I'd be interested in hearing of individuals experiences and advice on marketing and wholesaling goat meat to restaurants.

This is the direction I am leaning towards and trying to develop my plans. My only question is how this has worked out for any or if anyone is even doing this regularly.

Please feel free to send me a private message.

Thanks in advance.


----------



## nancy d (Oct 5, 2007)

All I know is you will probably have to have a USDA licsensed facility. If you are stateside.


----------



## Sundancer (Jan 21, 2012)

The goats would have to be processed at a USDA approved facility.
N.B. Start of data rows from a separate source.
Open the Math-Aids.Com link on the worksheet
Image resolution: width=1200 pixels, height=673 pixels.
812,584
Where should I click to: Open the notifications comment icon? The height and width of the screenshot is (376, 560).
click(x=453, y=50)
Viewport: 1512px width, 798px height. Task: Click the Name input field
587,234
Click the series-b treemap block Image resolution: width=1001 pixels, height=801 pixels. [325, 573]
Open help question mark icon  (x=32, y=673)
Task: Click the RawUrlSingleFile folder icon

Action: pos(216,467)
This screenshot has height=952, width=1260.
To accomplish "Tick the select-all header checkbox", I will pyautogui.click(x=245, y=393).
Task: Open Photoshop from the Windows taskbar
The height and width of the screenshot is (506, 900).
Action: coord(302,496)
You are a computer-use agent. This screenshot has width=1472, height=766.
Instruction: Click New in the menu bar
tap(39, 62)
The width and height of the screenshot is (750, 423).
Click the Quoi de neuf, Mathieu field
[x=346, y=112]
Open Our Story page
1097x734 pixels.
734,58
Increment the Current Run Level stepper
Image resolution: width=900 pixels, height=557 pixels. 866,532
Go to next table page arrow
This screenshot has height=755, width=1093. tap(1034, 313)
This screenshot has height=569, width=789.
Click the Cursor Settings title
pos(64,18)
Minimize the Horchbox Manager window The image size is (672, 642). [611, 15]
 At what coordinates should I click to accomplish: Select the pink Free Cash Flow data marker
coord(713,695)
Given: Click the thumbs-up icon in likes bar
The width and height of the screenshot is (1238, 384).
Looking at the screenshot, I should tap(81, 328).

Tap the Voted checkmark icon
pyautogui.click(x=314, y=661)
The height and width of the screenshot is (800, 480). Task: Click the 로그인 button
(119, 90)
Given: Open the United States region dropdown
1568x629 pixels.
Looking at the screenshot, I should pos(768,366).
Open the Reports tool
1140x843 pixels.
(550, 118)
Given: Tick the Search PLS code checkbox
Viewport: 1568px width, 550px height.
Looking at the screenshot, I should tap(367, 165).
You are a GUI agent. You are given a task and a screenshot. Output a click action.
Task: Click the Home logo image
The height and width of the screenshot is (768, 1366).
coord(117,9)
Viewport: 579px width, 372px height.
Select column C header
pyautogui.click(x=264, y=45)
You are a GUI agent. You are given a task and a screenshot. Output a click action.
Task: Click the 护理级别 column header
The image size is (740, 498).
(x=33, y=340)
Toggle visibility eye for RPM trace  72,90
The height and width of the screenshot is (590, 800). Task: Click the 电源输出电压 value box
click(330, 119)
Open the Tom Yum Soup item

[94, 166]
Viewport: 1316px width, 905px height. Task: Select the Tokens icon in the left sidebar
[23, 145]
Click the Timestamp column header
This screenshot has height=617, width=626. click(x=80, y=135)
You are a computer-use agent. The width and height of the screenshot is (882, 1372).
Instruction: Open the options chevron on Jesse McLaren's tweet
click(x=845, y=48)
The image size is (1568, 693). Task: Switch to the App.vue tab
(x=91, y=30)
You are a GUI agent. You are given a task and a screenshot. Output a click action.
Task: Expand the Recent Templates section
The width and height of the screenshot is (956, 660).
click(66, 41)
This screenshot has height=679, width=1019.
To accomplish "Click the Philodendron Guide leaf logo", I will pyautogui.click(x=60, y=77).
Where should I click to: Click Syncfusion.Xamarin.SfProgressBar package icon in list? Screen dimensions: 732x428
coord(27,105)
If your target is the ethnic market, I would also include any ethnic 
grocery stores.


----------



## Tenacross (May 26, 2011)

Agree, you need to have a USDA approved plant process the goat meat. Then you can sell it to anyone you want. There is more leeway if you can figure out how to transfer ownership of a live animal.


----------



## nancy d (Oct 5, 2007)

The key is selling live. They buy, take from your premises live & do as they wish. That way literally figuratively & legally; no blood on your hands.


----------



## Jessica84 (Oct 27, 2011)

Have you found a restaurant that makes something with goat meat??
I ask because here there are many people that eat goat meat but not one dang place sells it. I have looked since I would like to try it with out killing off one of my own. The people here are a 'do it you self'. It is a family thing, butchering the animal, and the muslims do it their self since there are many rules to their religion on butchering. I do not no any one that sells to the pack house, or to the restaurant, but do know a lot of people that have a few 'familys' that come by all year round and buy goats from them.


----------



## Whinny (Feb 7, 2011)

I approached a guy I know that has a restaurant and he told me he would be interested but would need it to be from a USDA plant. I found one semi-local to me that will work. Now I need the consistent quantity he needs to serve it regularly. I also know that it should be sold for AT LEAST $4.50 lb for you to break even. Other places in the country where goat meat is higher than here would need to charge more than that. Now if you can sell the goat live and they deal with the processing you could charge half that price and probably be ok. I tell buyers that I can deliver it to the processor for them after it's paid for and they can pick it up there if they want and pay the fees there. That's just an added service for my customers. So if a family wants goat meat but doesn't know where to haul it or can't haul it this way they can go pick it up after processing in little frozen packages! Much easier for them to haul.
I think wholesaling is a great way to go if you have the quantity since you're cutting out the middlemen and getting more of the profit.


----------



## Jessica84 (Oct 27, 2011)

Hey i would give it a shot!!


----------



## nancy d (Oct 5, 2007)

Whinny I copy that! :thumb:


----------